Estamos tão anestesiados que não estendemos a mão ao próximo mesmo ele passando necessidade extrema. Preferimos não acreditar no que estamos vendo. Estamos tão cínicos que fingimos não estar ali vendo a cena, por maior que seja a pena alheia e por mais que esteja à frente dos nosso olhos.
Aonde isso nos levará, meus caros? Certamente à segregação da raça. À uma espécie de arrogância biológica. À definitiva e insana separação entre os bons, os habilitados, isto é, os ricos; e os tidos como relapsos, inconseqüentes e perigosos, eles mesmos em que você está pensando, os pobres, que certamente não estarão lendo este artigo.
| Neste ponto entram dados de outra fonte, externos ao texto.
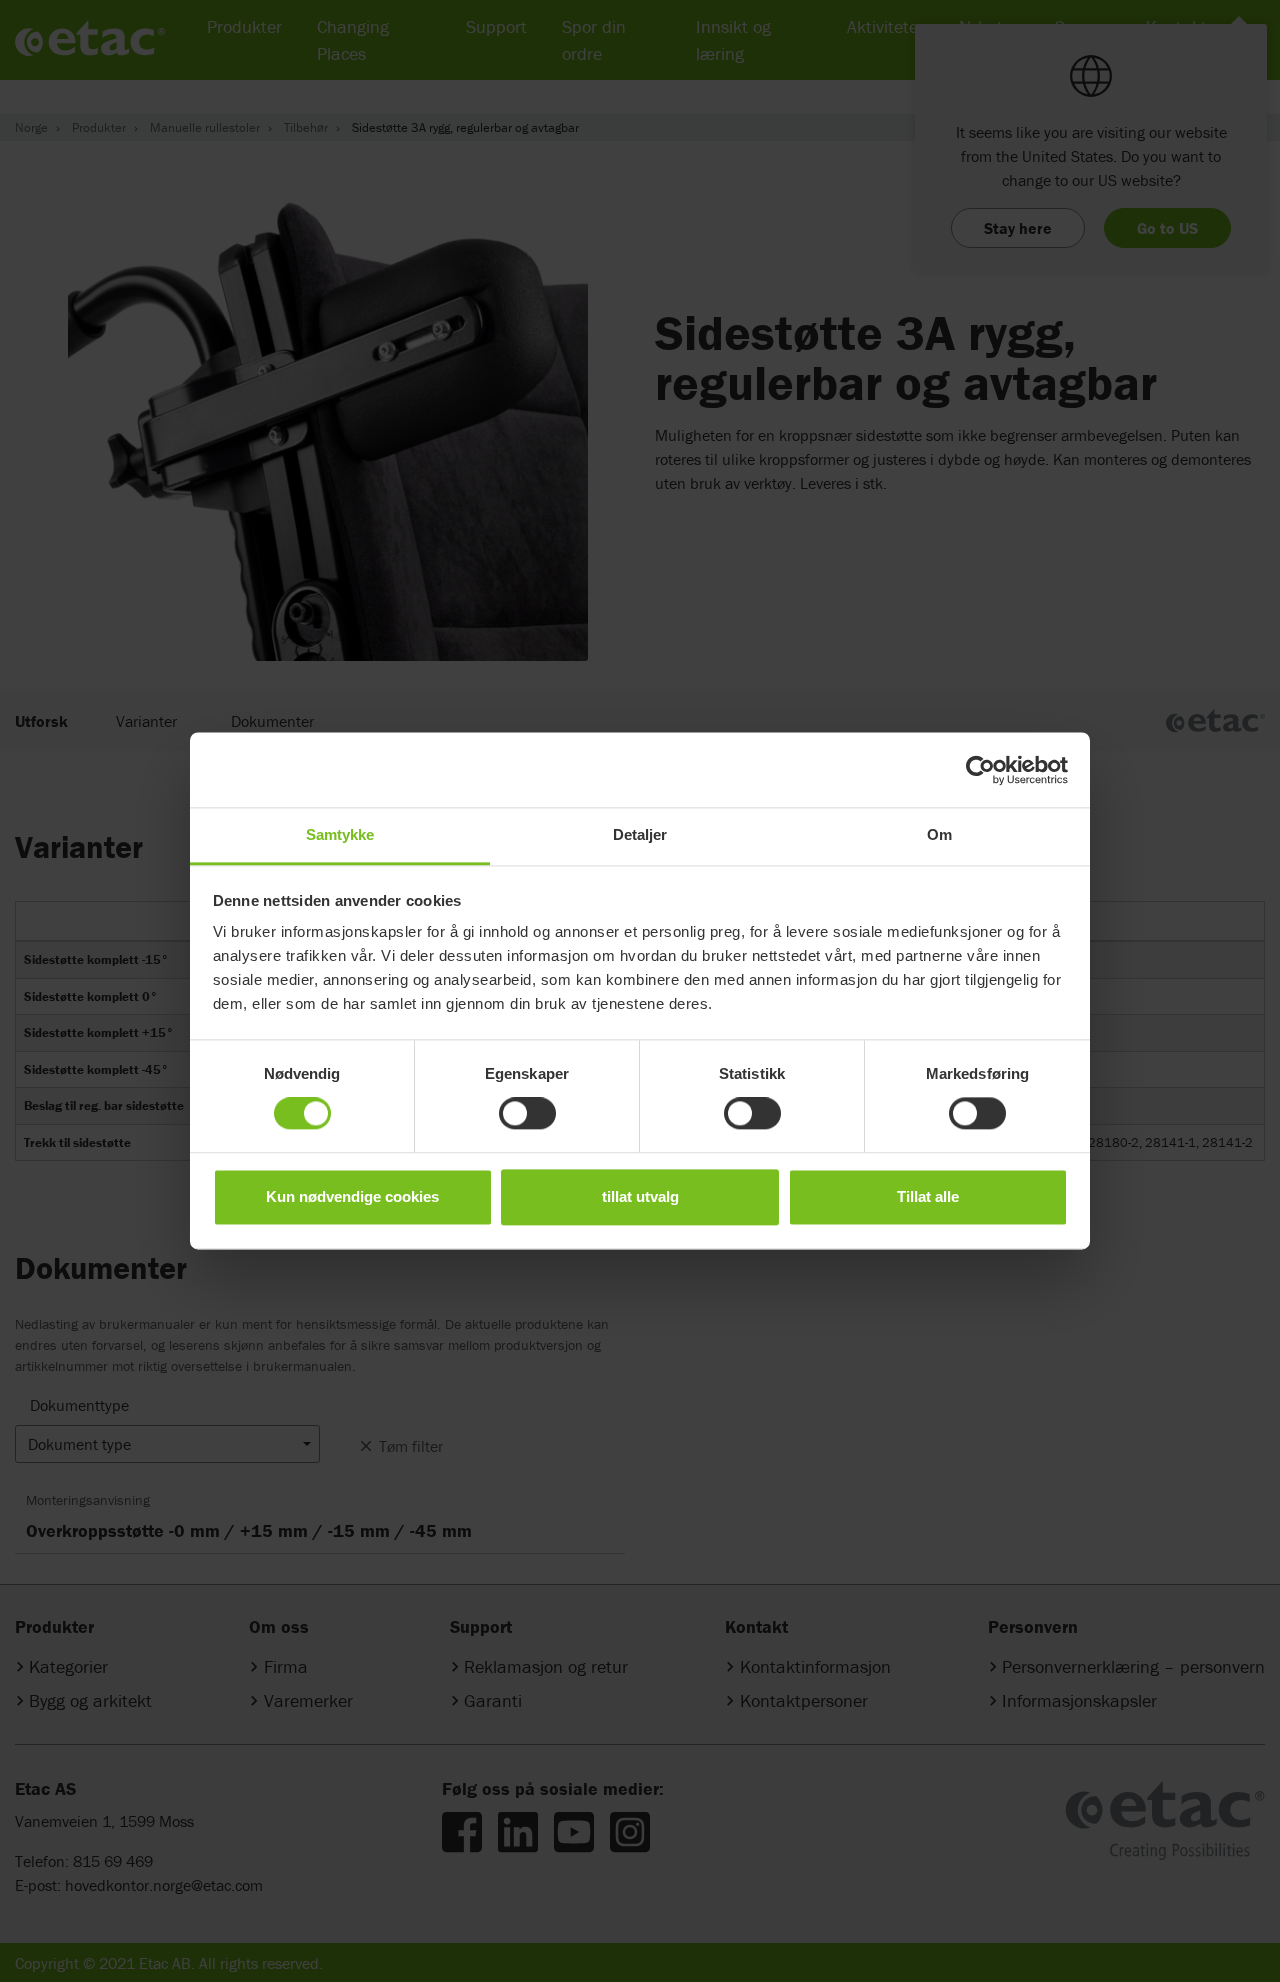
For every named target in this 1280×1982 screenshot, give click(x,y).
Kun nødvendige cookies (352, 1196)
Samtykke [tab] (340, 834)
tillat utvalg (640, 1196)
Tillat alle (928, 1196)
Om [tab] (939, 834)
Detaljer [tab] (640, 834)
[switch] (527, 1114)
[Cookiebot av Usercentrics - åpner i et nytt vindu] (980, 770)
Pois estarão à cata de comida, de abrigo e de outras necessidades mínimas.
A mídia, que poderia e deveria servir como instrumento de alerta, passou a ser um meio sistemático de sedação e indução ao sono, estado de não vigilância, sonambulismo, graças à predominância dos discursos políticos vazios e às modernas técnicas de marketing..
A televisão nacional é um sedativo com todas as suas notícias do “mondo cane” que antes foram tidas como impossíveis e que hoje nos são apresentadas como espetáculos, o que começa a nos causar certo tédio, preocupando os diretores de audiência com as próximas e mais fortes atrações que deverão entreter a platéia humana.
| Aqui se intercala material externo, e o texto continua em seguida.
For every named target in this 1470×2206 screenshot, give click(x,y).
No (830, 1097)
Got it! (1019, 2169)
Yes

Se a gente não era assim, talvez tudo tenha começado com o desenvolvimento do marketing na aldeia global descoberta por Mac Luhan.
Diante das novas leis de mercado os pobres, que sempre existiram, passaram a ser vistos como uma classe perigosa, uma ameaça a quem tem muito e que a gente deve evitar. Mas alto lá, não é só porque existe pobre que existe violência. Essa relação é falsa., fácil e obscurece os raciocínios honestos que tentam se localizar nessas tramas contemporâneas.
Bem sabem os deuses marquetológicos da abusada sociedade de consumo que a sonolência é o melhor estado para tocar sua boiada. Como assistimos a tudo com a mente adormecida, desprevenida, eles aproveitam para nos empurrar a felicidade instantânea que chegou agora, o produto que faltava, a nova forma de vida. Vendem-nos sonhos cada vez mais baratos e pelos quais pagamos cada vez mais caro, colocando-nos cada vez mais distantes do âmago humanitário. Só não oferecem nada para os pobres, esses duplamente miseráveis, qualquer ilusão que seja, pois eles não têm moeda.
E por que acordar se a gente pode ter a despensa da semana? Por que mudar de vida agora que o papel higiênico vem com essências e florzinhas estampadas e podemos comprar aquele carro ou decorar a casa exatamente como na revista?
Se alguém tentar sair deste padrão “bom sense” certamente vai cair no ridículo. Será tido como louco, desqualificado. Temos de manter a imagem. Por isso não fazemos nada. Nós, da classe dos sonâmbulos, temos a firme convicção de que o mundo só pode existir se for desta maneira.
E quem ousa nos acordar? Quem arrisca dizer que não devemos aceitar esta versão da realidade? Onde estão os dirigentes de alma grande? Onde estão os artistas, os poetas, os nossos pequenos heróis locais? Hoje, somente os cínicos respondem presente e pedem seu voto. Nunca a arte foi tão necessária, pois ela será a única capaz de descongelar a hipnose dessa serpente.
Uni-vos, sonâmbulos do mundo inteiro! É este o grito que parece ecoar na nossa dormência insana. O perigo, mesmo, é que sempre será mais fácil desligar o despertador. Mas sabemos que só os mortos dormem bem. Trimmmmmmm!